— START OF Data excerpts —
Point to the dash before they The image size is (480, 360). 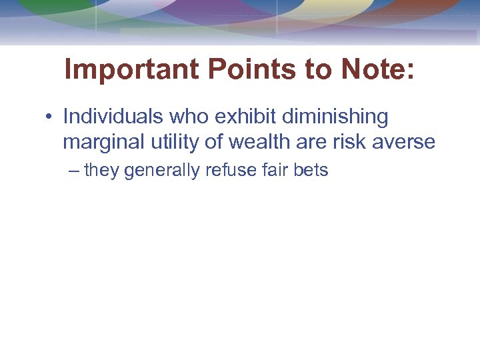(73, 171)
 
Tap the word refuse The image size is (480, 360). (229, 170)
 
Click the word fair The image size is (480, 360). (273, 170)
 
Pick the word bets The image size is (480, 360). (311, 170)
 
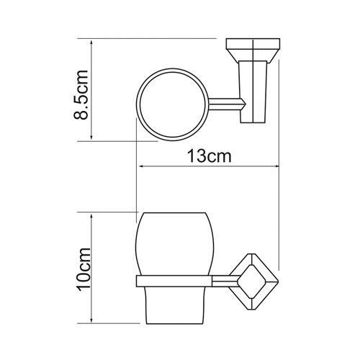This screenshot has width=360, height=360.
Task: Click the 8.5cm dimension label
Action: (x=81, y=94)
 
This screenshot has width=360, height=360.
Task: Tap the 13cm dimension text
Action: (x=209, y=156)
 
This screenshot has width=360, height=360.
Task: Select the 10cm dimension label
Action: (x=84, y=269)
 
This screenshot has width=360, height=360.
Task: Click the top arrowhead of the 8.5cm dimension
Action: (x=91, y=44)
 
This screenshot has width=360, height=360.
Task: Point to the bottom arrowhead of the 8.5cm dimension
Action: (x=91, y=136)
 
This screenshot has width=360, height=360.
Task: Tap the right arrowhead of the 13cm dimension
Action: (x=275, y=166)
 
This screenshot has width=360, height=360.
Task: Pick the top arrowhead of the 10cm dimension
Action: (x=91, y=217)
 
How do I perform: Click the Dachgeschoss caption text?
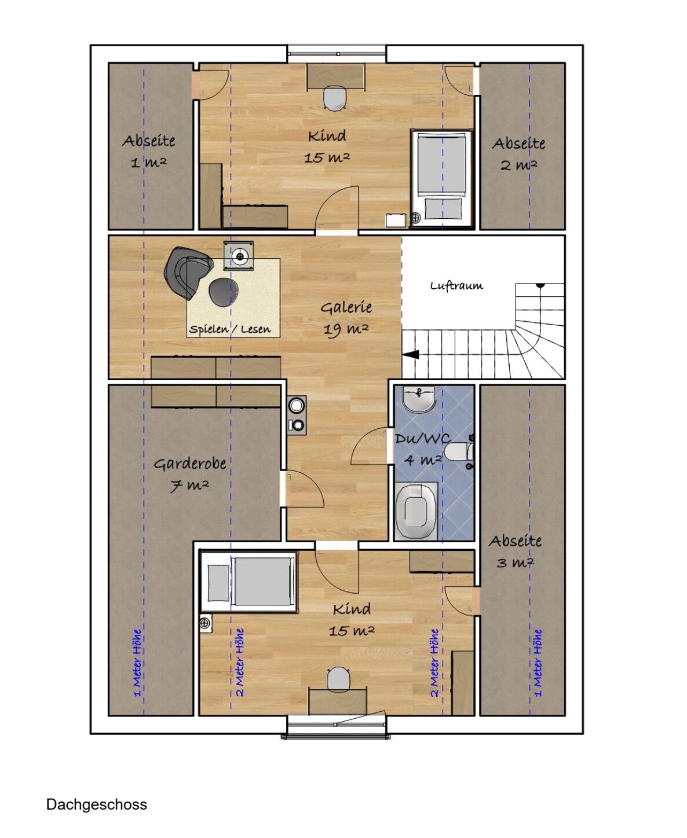pos(96,804)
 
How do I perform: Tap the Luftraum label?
pos(456,285)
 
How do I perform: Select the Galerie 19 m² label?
pos(346,318)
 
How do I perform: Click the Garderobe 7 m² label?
pos(190,475)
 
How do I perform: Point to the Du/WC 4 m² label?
pos(422,450)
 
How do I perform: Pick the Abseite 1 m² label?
pos(149,152)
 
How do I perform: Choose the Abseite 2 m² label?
pos(519,154)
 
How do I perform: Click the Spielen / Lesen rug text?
pos(230,329)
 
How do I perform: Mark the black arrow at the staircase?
pos(411,354)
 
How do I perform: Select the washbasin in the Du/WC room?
pos(418,399)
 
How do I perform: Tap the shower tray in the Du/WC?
pos(416,512)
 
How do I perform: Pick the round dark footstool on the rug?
pos(224,292)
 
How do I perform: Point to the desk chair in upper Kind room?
pos(335,98)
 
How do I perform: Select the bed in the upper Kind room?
pos(441,179)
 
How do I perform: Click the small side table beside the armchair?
— END OF Data excerpts —
Given task: Count the lines above that contain the word "dimension", and reply with the number alone.

Solution to this task: 7